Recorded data
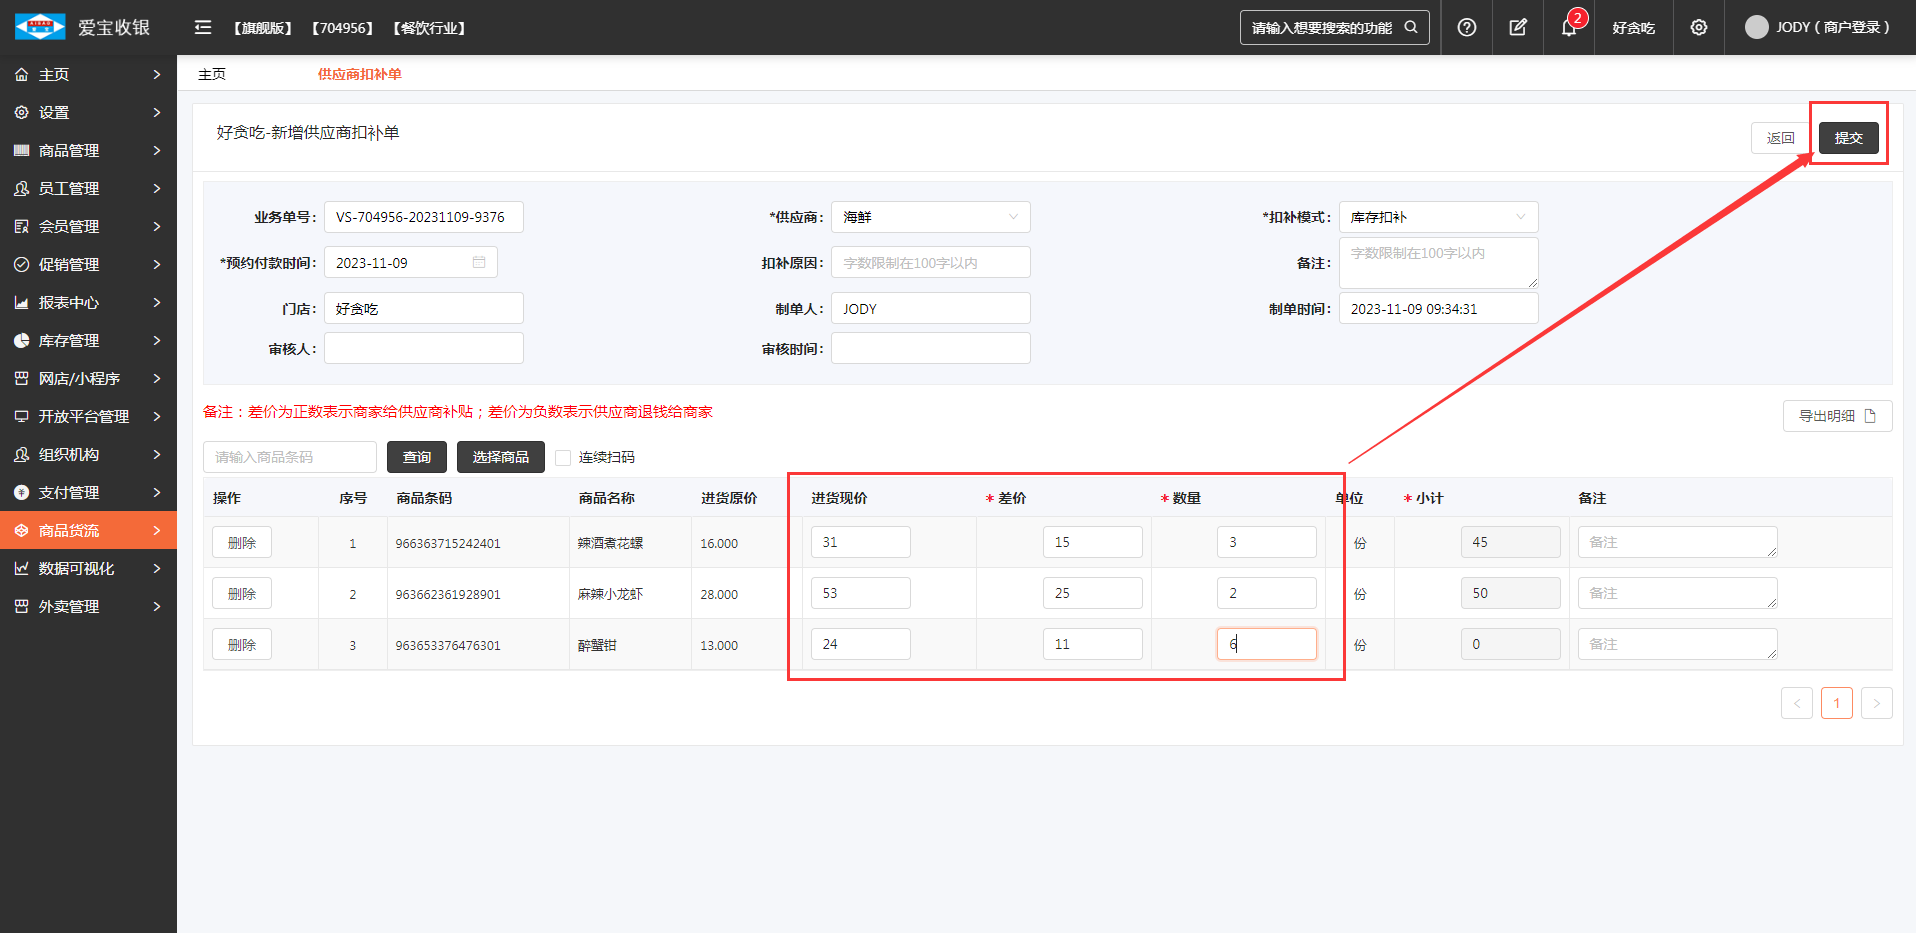Enable the 连续扫码 checkbox
1916x933 pixels.
pyautogui.click(x=563, y=458)
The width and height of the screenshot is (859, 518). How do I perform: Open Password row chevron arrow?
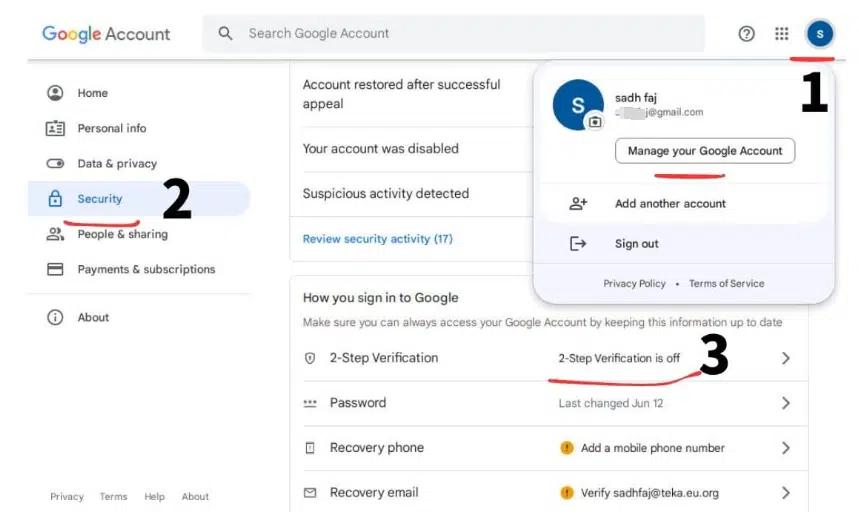click(x=786, y=403)
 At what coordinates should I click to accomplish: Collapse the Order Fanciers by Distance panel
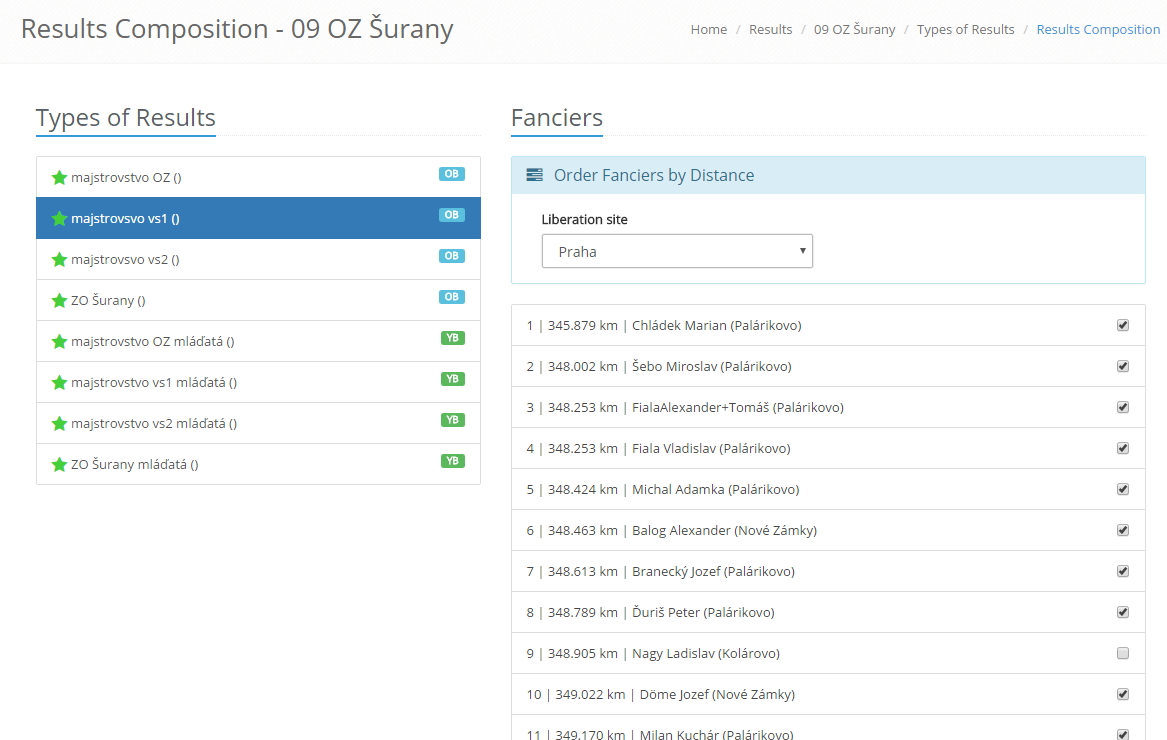pos(653,175)
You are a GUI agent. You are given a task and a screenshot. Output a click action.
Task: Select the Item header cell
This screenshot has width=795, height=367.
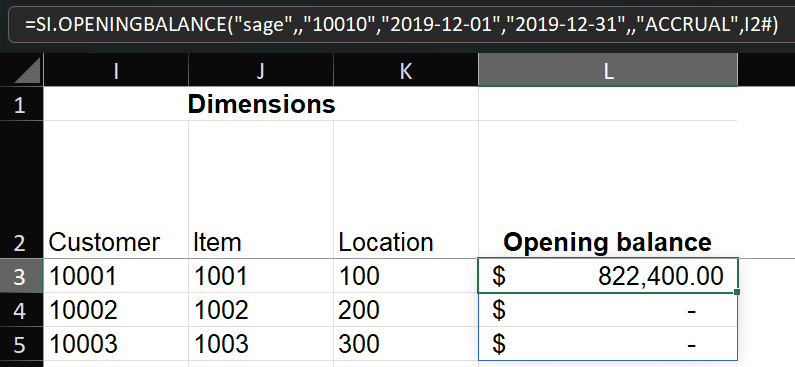coord(261,190)
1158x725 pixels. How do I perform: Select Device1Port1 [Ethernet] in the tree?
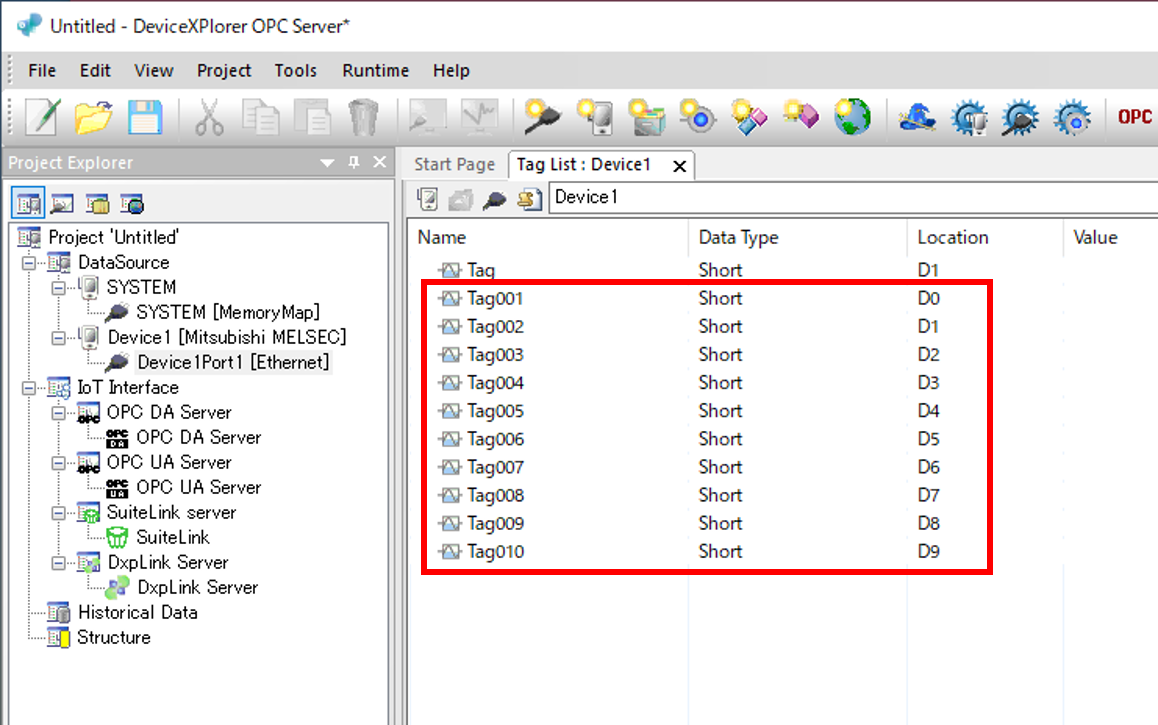(x=233, y=362)
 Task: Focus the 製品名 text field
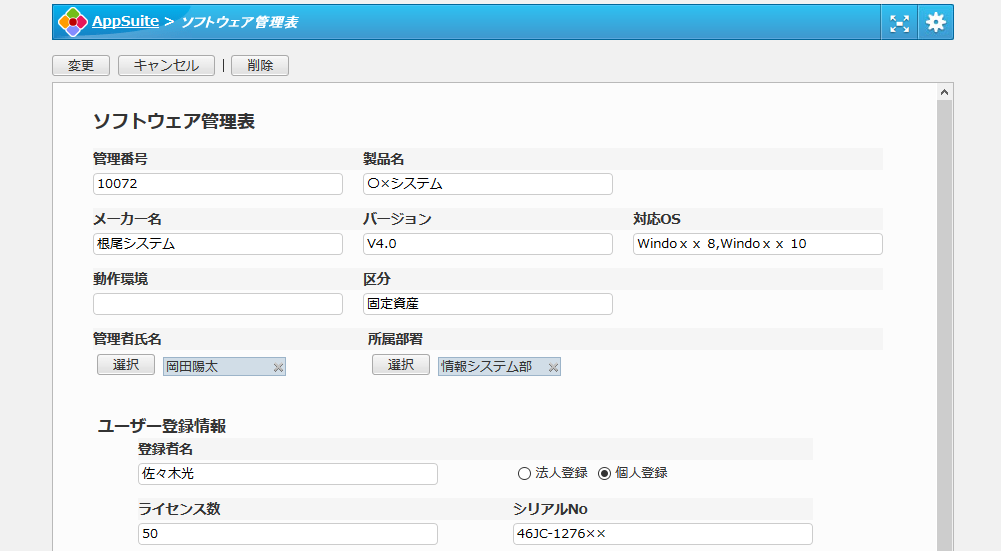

> AIM OF THE TASK: Find "1158x725 pixels. How" in the entries, then reproduce that line and each line after it exactly, through the last one. Pictures do not go in.

> ANSWER:
1158x725 pixels. How do I perform: Select Device1Port1 [Ethernet] in the tree?
(x=233, y=362)
 Task: Focus the 製品名 text field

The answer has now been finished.